Bu arada Batı Karadeniz’de meydana gelen sel felaketinin mutlaka sorumlularının hesap vermesi kaçınılmazdır. İmar planlarının belediyelerin yetkisine verilmesi sonucunda 400 metre genişliğindeki dere yatağının, 15 metre genişliğe çekilip, tarihsel debileri hesap etmeden, iki duvarın arasına sıkıştırılırsa nehir, istediği yerden akar. Buna helikopterle savaş veremesiniz. Su azalmadan sele müdahale edemezsiniz. Yangın gibi değildir. Önüne ne katarsa alır götürür. 70 vatandaşımızı kaybettik, bir o kadar da kayıp yurdum insanı bulunmakta. Dere yatağından kazandığı arazileri imara açan akıllı Belediye, binaların yapılmasına da ön ayak olmuş. İktidar yanlı belediyelerdeki olağan düzen, Bozkurt ilçesinde de yürürlükte olmuş. Dere yatağına hastane bile yapmışlar. Sel, hastaneyi metrelerce balçık çamura gömmüş. Bu nedenle hastaları cami içine taşıyıp, orayı sahra hastanesine dönüştürmüşler. Derken Bozkurt kaymakamı Okan Yenidünya gelmiş camiye, ‘Camiyi boşaltın, Cumhurbaşkanı geliyor, burada namaz kılacak’ diyerek, hastaları camiden dışarı çıkartmış. Ne de olsa hastalardan çok önemli kılınacak namaz. Gecikmeye tahammülü yoktur bu namazın. Hastalar çıkartılmış, yerler yıkanmış, dezenfekte edilmiş. Daha sonra camideki halılar temizlenmiş, kurutup beklemeye başlamışlar. Paket çay meraklısı gelip, Cuma namazını kılmış, çeşitli tenkitlere uğrayan çay fırlatma eyleminden, bu ziyarette vazgeçilmiş.
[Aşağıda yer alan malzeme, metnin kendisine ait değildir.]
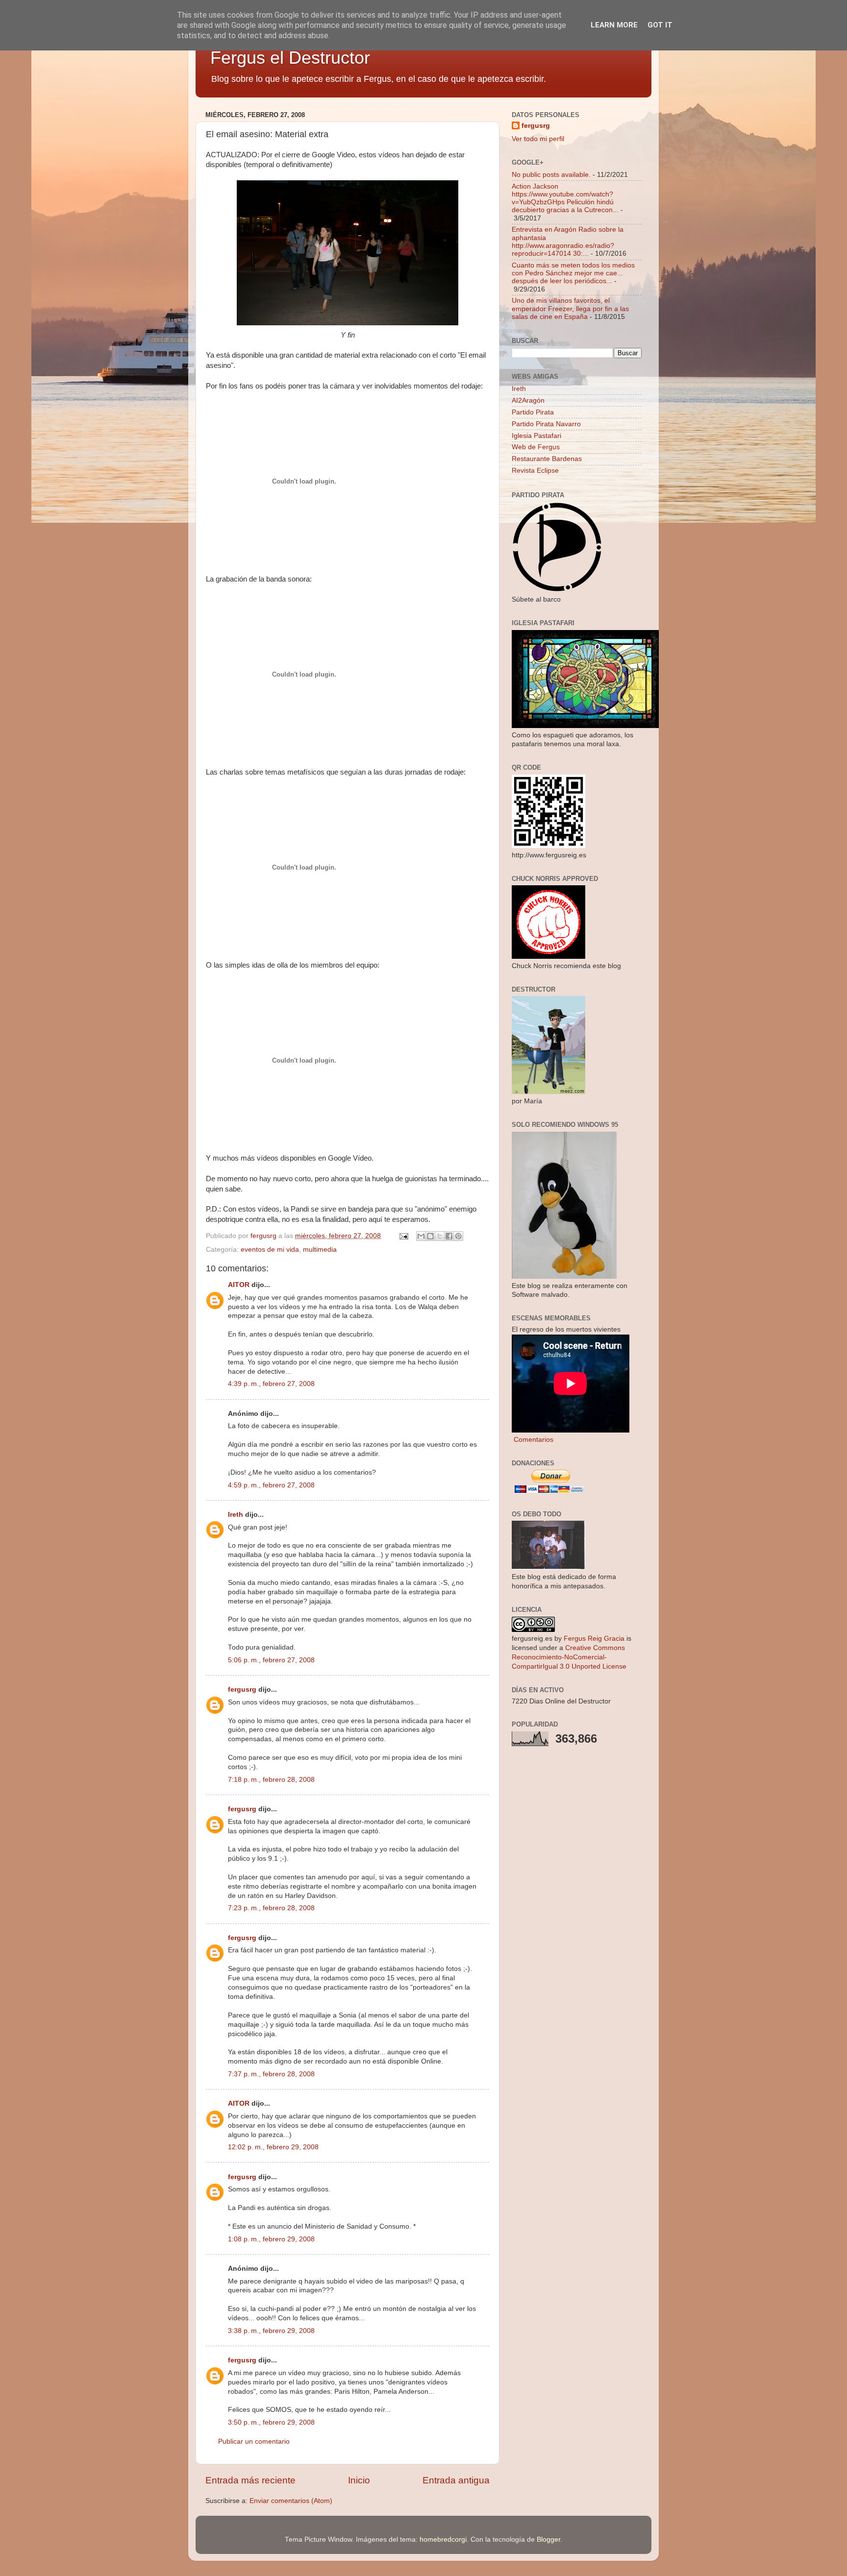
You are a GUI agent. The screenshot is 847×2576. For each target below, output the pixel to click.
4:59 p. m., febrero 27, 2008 (271, 1485)
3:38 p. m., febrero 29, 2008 (271, 2330)
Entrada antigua (456, 2480)
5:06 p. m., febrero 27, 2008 (271, 1660)
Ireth (235, 1514)
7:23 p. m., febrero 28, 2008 (271, 1908)
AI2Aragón (528, 400)
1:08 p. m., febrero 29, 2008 (271, 2239)
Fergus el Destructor (290, 58)
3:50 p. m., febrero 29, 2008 (271, 2422)
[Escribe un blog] (430, 1236)
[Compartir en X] (440, 1236)
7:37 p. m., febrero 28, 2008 (271, 2074)
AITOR (238, 1284)
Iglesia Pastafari (536, 435)
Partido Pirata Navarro (546, 424)
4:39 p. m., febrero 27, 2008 (271, 1383)
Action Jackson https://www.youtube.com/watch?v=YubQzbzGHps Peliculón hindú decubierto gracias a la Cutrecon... (565, 198)
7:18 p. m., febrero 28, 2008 (271, 1779)
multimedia (320, 1249)
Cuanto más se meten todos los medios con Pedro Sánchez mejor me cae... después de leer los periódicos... (573, 273)
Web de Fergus (536, 447)
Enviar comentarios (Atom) (290, 2500)
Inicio (359, 2480)
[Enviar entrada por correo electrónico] (403, 1235)
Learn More (614, 25)
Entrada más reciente (250, 2480)
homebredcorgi (443, 2539)
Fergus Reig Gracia (594, 1638)
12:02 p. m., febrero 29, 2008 (273, 2147)
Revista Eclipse (535, 470)
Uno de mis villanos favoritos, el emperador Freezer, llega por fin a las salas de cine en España (570, 308)
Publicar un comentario (254, 2441)
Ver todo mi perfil (538, 139)
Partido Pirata (533, 412)
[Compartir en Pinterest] (458, 1236)
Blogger (548, 2539)
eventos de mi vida (270, 1249)
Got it (660, 25)
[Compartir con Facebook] (449, 1236)
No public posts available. (551, 174)
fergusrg (242, 1689)
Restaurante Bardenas (547, 458)
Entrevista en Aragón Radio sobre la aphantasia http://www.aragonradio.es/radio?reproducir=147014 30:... (567, 241)
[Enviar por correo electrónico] (421, 1236)
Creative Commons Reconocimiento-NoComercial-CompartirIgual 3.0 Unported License (569, 1657)
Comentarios (532, 1439)
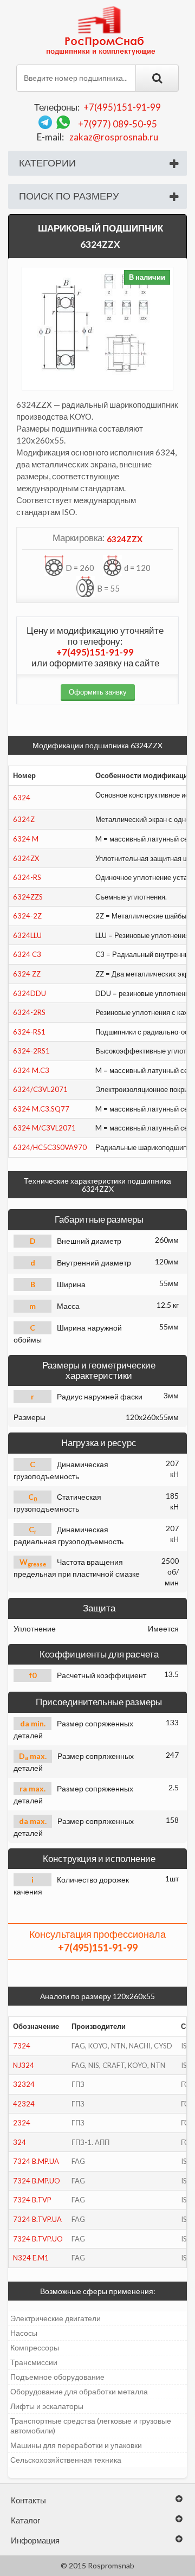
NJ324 (23, 2065)
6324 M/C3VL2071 (44, 1127)
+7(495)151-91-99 (122, 107)
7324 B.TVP (32, 2199)
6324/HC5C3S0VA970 (50, 1147)
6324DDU (29, 993)
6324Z (24, 819)
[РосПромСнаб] (102, 30)
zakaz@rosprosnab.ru (113, 137)
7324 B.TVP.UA (37, 2219)
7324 (21, 2045)
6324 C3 (27, 954)
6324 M (25, 838)
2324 (21, 2122)
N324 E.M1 (31, 2257)
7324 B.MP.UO (36, 2180)
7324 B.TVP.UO (38, 2238)
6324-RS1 (29, 1031)
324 (19, 2142)
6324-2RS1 (31, 1050)
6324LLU (27, 935)
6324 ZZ (27, 973)
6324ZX (26, 858)
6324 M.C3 (31, 1070)
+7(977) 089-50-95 (117, 124)
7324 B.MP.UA (36, 2161)
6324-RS (27, 877)
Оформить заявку (98, 692)
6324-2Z (27, 915)
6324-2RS (29, 1012)
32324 (24, 2084)
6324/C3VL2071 (40, 1089)
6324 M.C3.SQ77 (41, 1108)
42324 (24, 2103)
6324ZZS (28, 896)
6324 (21, 797)
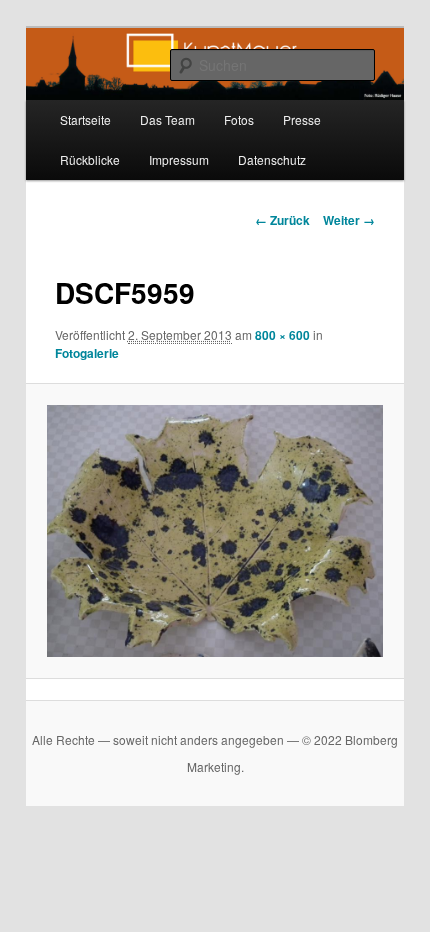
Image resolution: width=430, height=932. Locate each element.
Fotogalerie (87, 353)
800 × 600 (282, 335)
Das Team (167, 119)
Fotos (239, 119)
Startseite (85, 119)
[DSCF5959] (214, 531)
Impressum (179, 159)
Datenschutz (272, 159)
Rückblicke (90, 159)
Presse (302, 119)
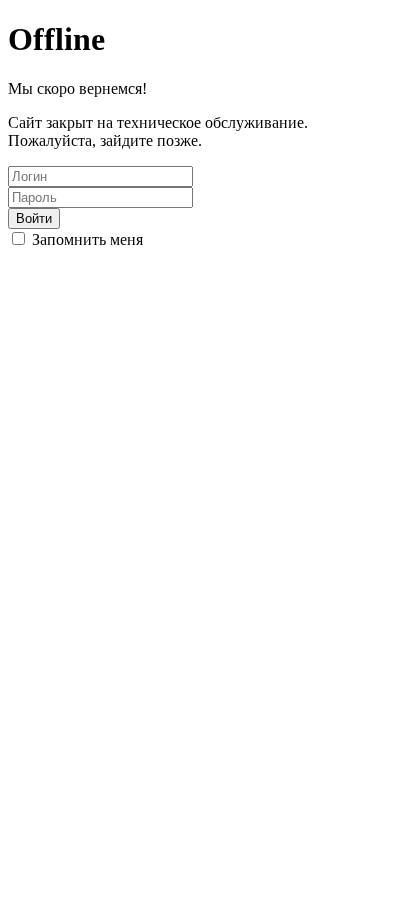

Etrafta bir tevatür dolaşmakta. Hidroelektrik santral kapaklarının açılması ile selin meydana geldiği söylenmekte. Doğru mudur, değil midir bilmemekle birlikte bu kadar yüksek debili bir selin oluşmasının, mutlaka bir hatadan meydana geldiğini düşünmekteyim. Hidroelektrik santralinin yukardan çekilmiş resmini sizde gördünüz mü? Santral ortada yok, kapaklar yok, dere tabii mecrasına dönmüş akıyor. Selde etkin olan, dere yatağında kazanılan arazinin birine tomruklar istif edilmiş. Ancak su, bu tomrukları koç boynuzu misali, önüne ne kattıysa sürüklemiş götürmüş. Tomrukların önüne çıkan köprüleri de alıp yıkmış. Bütün bu olaylarda kaybettiğimiz yurdum insanlarımız var. Burada bir veya birçok kişi suçlu, ben zihniyetin de suçlu olduğuna inanmaktayım. Bu suçların faillerinin mutlaka Yüce Divan’da yargılanmaları gerek. Yoksa Tuncay Mataracı, Şerafettin Elçi’nin ne günahı vardı? Yüce Divan için görevi kötüye kullanmak ve insanların ölmesine neden olmak yeterli bir neden, diye bir sözüm geldi söyledim hem nalına hem mıhına.